• TO DO
Rewrite all of the data below, changing "tick label" to "tick value" and leaving everything else unchanged. Leave the pictures out of your answer.

### MATERIAL SHOWN ###

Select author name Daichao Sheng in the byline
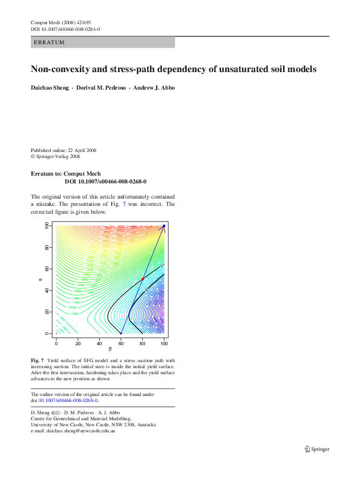tap(50, 88)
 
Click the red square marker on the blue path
tap(142, 279)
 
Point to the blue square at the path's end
tap(164, 226)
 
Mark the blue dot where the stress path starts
tap(121, 334)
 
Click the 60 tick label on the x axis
tap(121, 343)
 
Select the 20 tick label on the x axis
tap(78, 343)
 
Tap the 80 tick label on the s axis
tap(47, 247)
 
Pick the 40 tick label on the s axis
tap(47, 290)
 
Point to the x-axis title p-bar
tap(110, 349)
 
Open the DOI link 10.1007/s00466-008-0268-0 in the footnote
tap(68, 400)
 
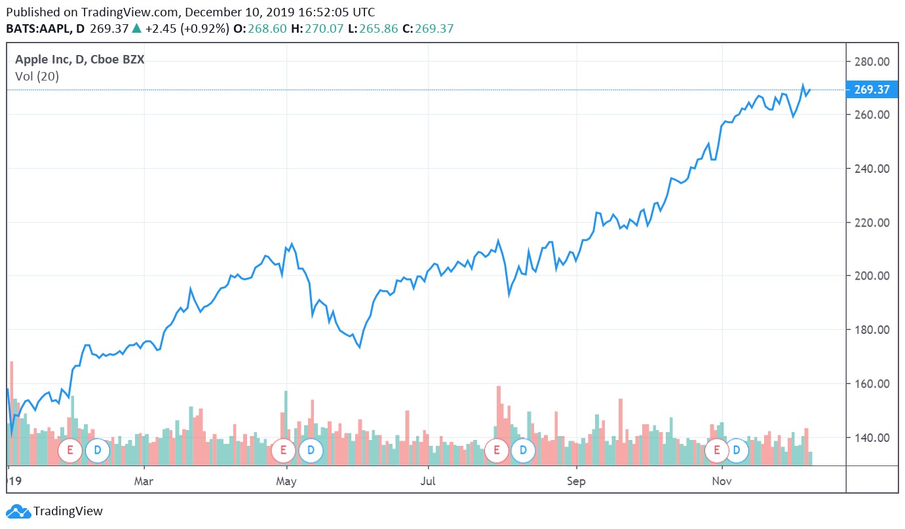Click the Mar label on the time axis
click(144, 482)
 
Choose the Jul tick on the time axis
click(428, 482)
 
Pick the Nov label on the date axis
click(722, 482)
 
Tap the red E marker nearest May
click(284, 450)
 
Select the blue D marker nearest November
click(737, 450)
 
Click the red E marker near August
click(496, 450)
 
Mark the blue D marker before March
click(98, 450)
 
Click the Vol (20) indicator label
click(37, 77)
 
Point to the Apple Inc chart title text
click(79, 60)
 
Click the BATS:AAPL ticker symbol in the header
click(39, 29)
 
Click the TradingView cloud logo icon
click(18, 512)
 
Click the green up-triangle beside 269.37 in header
click(136, 28)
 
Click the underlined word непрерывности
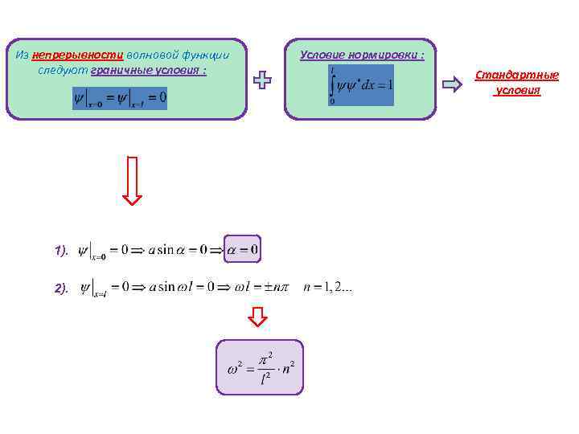(78, 55)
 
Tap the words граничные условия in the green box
(150, 70)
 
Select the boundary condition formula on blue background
(120, 98)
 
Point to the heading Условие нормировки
(362, 55)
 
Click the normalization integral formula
(361, 85)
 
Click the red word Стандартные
(516, 75)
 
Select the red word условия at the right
(518, 90)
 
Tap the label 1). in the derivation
(62, 251)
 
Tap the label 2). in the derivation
(62, 287)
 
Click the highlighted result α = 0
(243, 249)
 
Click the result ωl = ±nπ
(257, 287)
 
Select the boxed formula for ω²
(259, 366)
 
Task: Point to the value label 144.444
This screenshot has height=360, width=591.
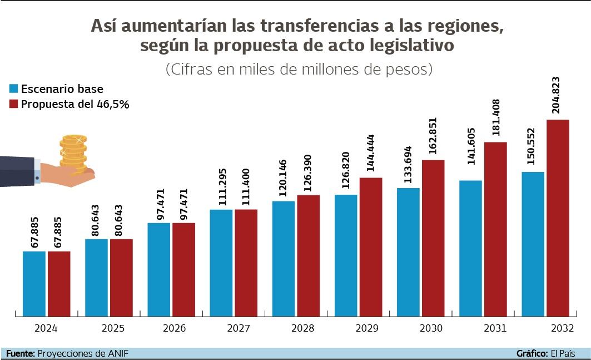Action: click(370, 154)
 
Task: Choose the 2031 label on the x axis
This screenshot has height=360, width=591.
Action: click(495, 328)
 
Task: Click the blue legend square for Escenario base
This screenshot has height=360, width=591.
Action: click(14, 89)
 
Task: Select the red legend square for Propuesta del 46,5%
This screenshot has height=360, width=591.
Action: click(14, 104)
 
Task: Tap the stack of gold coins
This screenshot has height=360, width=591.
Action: click(74, 151)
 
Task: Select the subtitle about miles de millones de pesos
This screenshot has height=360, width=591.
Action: click(299, 70)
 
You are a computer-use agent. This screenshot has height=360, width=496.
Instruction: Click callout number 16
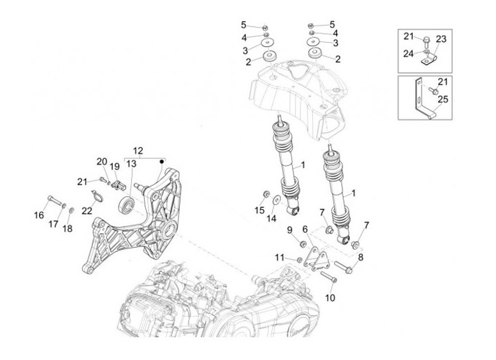click(x=39, y=215)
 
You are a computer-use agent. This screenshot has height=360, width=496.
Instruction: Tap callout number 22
click(x=87, y=211)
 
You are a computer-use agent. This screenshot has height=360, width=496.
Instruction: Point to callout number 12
click(x=138, y=150)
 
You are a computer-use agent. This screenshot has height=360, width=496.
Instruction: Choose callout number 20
click(x=101, y=161)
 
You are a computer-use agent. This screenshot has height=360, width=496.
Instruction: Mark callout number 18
click(x=68, y=228)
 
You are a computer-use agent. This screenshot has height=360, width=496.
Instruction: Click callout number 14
click(x=271, y=218)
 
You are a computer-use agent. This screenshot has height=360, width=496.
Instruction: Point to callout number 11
click(x=278, y=257)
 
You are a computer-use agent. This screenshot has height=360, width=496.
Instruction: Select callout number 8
click(x=360, y=256)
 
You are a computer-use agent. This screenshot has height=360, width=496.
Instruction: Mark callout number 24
click(x=409, y=53)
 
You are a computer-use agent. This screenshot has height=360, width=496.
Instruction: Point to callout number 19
click(x=114, y=167)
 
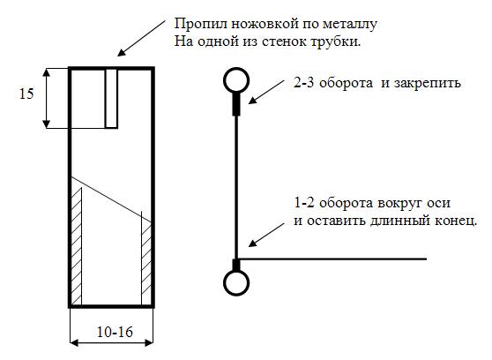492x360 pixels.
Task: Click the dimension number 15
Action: [26, 94]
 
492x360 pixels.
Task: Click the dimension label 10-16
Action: [115, 332]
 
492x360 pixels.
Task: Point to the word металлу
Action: [350, 25]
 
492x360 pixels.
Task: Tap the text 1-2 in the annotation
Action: [303, 203]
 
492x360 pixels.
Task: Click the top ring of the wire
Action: [236, 69]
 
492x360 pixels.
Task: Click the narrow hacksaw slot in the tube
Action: [111, 98]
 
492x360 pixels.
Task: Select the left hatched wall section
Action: [77, 246]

###

• SOLUTION TO THE PROBLEM
Select author name Daichao Sheng in the byline
tap(50, 88)
 
Click the red square marker on the blue path
tap(142, 279)
 
Point to the blue square at the path's end
tap(164, 226)
 
Mark the blue dot where the stress path starts
tap(121, 334)
 
Click the 60 tick value on the x axis
tap(121, 343)
 
Select the 20 tick value on the x axis
tap(78, 343)
 
Tap the 80 tick value on the s axis
tap(47, 247)
 
Pick the 40 tick value on the s axis
tap(47, 290)
 
Point to the x-axis title p-bar
tap(110, 349)
 
Open the DOI link 10.1007/s00466-008-0268-0 in the footnote
tap(68, 400)
 
Click the Mar label on the time axis
click(144, 482)
 
Choose the Jul tick on the time axis
click(428, 482)
 
Pick the Nov label on the date axis
click(722, 482)
 
Tap the red E marker nearest May
click(284, 450)
 
Select the blue D marker nearest November
click(737, 450)
 
Click the red E marker near August
click(496, 450)
 
Mark the blue D marker before March
click(98, 450)
 
Click the Vol (20) indicator label
click(37, 77)
 
Point to the Apple Inc chart title text
click(79, 60)
 
Click the BATS:AAPL ticker symbol in the header
click(39, 29)
 
Click the TradingView cloud logo icon
click(18, 512)
 
Click the green up-triangle beside 269.37 in header
click(136, 28)
 
Click the underlined word непрерывности
(78, 55)
 
Tap the words граничные условия in the green box
(150, 70)
 
Select the boundary condition formula on blue background
(120, 98)
 
Point to the heading Условие нормировки
(362, 55)
 
Click the normalization integral formula
(361, 85)
 
Click the red word Стандартные
(516, 75)
 
Select the red word условия at the right
(518, 90)
 
Tap the label 1). in the derivation
(62, 251)
 
Tap the label 2). in the derivation
(62, 287)
 
Click the highlighted result α = 0
(243, 249)
 
Click the result ωl = ±nπ
(257, 287)
 
Select the boxed formula for ω²
(259, 366)
 
Task: Point to the value label 144.444
This screenshot has height=360, width=591.
Action: click(370, 154)
 
Task: Choose the 2031 label on the x axis
This screenshot has height=360, width=591.
Action: click(495, 328)
 
Task: Click the blue legend square for Escenario base
This screenshot has height=360, width=591.
Action: click(14, 89)
 
Task: Select the red legend square for Propuesta del 46,5%
This screenshot has height=360, width=591.
Action: click(14, 104)
 
Task: Tap the stack of gold coins
This screenshot has height=360, width=591.
Action: click(74, 151)
 
Task: Select the subtitle about miles de millones de pesos
This screenshot has height=360, width=591.
Action: click(299, 70)
 
You are a computer-use agent. This screenshot has height=360, width=496.
Instruction: Click callout number 16
click(x=39, y=215)
 
You are a computer-use agent. This screenshot has height=360, width=496.
Instruction: Tap callout number 22
click(x=87, y=211)
 
You are a computer-use agent. This screenshot has height=360, width=496.
Instruction: Point to callout number 12
click(x=138, y=150)
 
You are a computer-use agent. This screenshot has height=360, width=496.
Instruction: Choose callout number 20
click(x=101, y=161)
 
You are a computer-use agent. This screenshot has height=360, width=496.
Instruction: Mark callout number 18
click(x=68, y=228)
 
You are a computer-use agent. This screenshot has height=360, width=496.
Instruction: Click callout number 14
click(x=271, y=218)
 
You are a computer-use agent. This screenshot has height=360, width=496.
Instruction: Point to callout number 11
click(x=278, y=257)
 
You are a computer-use agent. This screenshot has height=360, width=496.
Instruction: Select callout number 8
click(x=360, y=256)
 
You are a computer-use agent. This screenshot has height=360, width=496.
Instruction: Mark callout number 24
click(x=409, y=53)
 
You are a computer-use agent. This screenshot has height=360, width=496.
Instruction: Point to callout number 19
click(x=114, y=167)
 
492x360 pixels.
Task: Click the dimension number 15
Action: [26, 94]
 
492x360 pixels.
Task: Click the dimension label 10-16
Action: [115, 332]
 
492x360 pixels.
Task: Point to the word металлу
Action: [350, 25]
 
492x360 pixels.
Task: Tap the text 1-2 in the annotation
Action: [303, 203]
 
492x360 pixels.
Task: Click the top ring of the wire
Action: [236, 69]
 
492x360 pixels.
Task: Click the narrow hacksaw slot in the tube
Action: [111, 98]
 
492x360 pixels.
Task: Select the left hatched wall section
Action: [77, 246]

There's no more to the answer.